- **DATA PROVIDED**:
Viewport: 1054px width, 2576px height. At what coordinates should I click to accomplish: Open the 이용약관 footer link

--

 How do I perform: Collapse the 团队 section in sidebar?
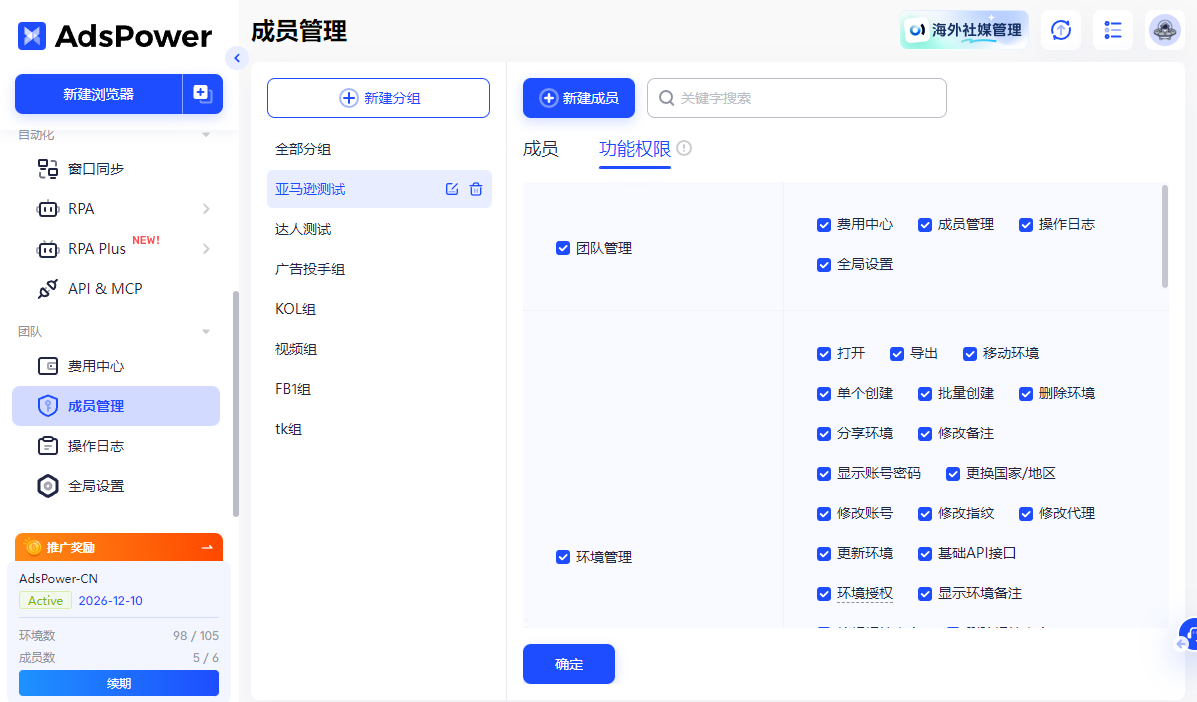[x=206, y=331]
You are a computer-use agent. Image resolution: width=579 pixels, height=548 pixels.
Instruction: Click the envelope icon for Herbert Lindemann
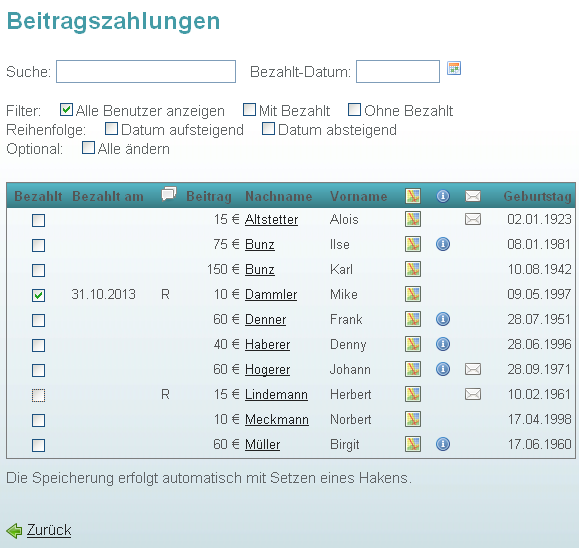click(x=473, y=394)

...

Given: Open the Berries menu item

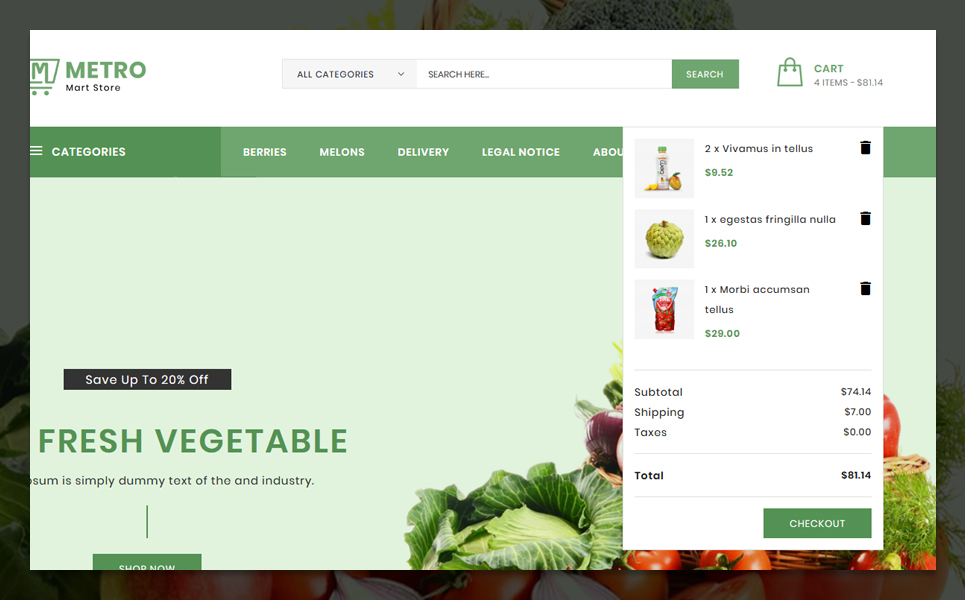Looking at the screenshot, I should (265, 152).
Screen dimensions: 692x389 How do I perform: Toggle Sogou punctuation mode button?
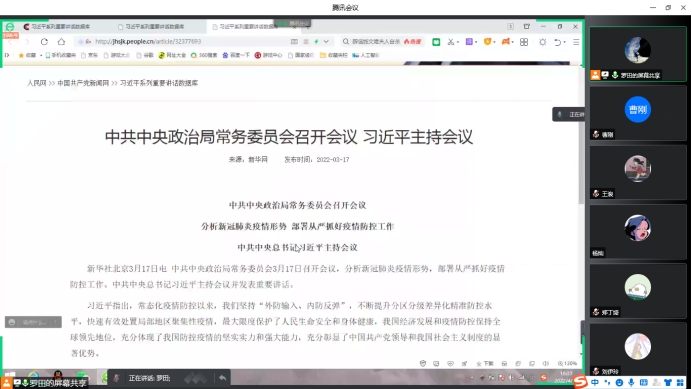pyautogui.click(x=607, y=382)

- **YOUR TASK**: Check each line of the material for the string "width", then state how many lines have it and nothing more.

- **RESULT OF THIS TASK**: 2